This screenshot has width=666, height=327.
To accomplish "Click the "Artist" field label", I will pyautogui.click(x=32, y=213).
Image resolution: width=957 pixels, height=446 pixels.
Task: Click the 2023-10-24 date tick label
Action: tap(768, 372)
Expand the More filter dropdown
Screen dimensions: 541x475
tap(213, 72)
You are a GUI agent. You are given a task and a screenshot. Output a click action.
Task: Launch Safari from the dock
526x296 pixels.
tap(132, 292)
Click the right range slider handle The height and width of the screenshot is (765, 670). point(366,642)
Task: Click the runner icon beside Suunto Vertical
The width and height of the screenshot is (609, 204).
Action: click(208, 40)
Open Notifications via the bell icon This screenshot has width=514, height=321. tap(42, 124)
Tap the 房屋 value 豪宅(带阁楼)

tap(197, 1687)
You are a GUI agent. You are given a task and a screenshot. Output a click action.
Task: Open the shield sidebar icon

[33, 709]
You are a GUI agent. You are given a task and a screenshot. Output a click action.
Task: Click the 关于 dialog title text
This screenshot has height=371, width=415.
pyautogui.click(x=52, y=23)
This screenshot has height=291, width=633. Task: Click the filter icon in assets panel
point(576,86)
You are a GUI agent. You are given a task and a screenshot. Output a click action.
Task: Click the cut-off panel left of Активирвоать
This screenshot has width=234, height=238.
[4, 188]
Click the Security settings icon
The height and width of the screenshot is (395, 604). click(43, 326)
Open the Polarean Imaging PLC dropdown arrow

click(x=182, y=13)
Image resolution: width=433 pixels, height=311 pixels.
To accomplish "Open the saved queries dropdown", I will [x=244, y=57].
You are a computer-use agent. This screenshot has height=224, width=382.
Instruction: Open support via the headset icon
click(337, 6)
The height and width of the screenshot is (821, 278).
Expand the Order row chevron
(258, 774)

○ ○ ○ ○ ○ ○ ○

### [WORK TASK]
Send back each record exactly as it stands.

### [RESPONSE BOX]
This screenshot has width=666, height=327.
To accomplish "Click the "Artist" field label", I will pyautogui.click(x=32, y=213).
Image resolution: width=957 pixels, height=446 pixels.
Task: Click the 2023-10-24 date tick label
Action: tap(768, 372)
Expand the More filter dropdown
Screen dimensions: 541x475
tap(213, 72)
You are a GUI agent. You are given a task and a screenshot. Output a click action.
Task: Launch Safari from the dock
526x296 pixels.
tap(132, 292)
Click the right range slider handle The height and width of the screenshot is (765, 670). point(366,642)
Task: Click the runner icon beside Suunto Vertical
The width and height of the screenshot is (609, 204).
Action: click(208, 40)
Open Notifications via the bell icon This screenshot has width=514, height=321. tap(42, 124)
Tap the 房屋 value 豪宅(带阁楼)

tap(197, 1687)
You are a GUI agent. You are given a task and a screenshot. Output a click action.
Task: Open the shield sidebar icon

[33, 709]
You are a GUI agent. You are given a task and a screenshot. Output a click action.
Task: Click the 关于 dialog title text
This screenshot has height=371, width=415.
pyautogui.click(x=52, y=23)
This screenshot has height=291, width=633. Task: Click the filter icon in assets panel
point(576,86)
You are a GUI agent. You are given a task and a screenshot. Output a click action.
Task: Click the cut-off panel left of Активирвоать
This screenshot has width=234, height=238.
[4, 188]
Click the Security settings icon
The height and width of the screenshot is (395, 604). click(43, 326)
Open the Polarean Imaging PLC dropdown arrow

click(x=182, y=13)
Image resolution: width=433 pixels, height=311 pixels.
To accomplish "Open the saved queries dropdown", I will [x=244, y=57].
You are a computer-use agent. This screenshot has height=224, width=382.
Instruction: Open support via the headset icon
click(337, 6)
The height and width of the screenshot is (821, 278).
Expand the Order row chevron
(258, 774)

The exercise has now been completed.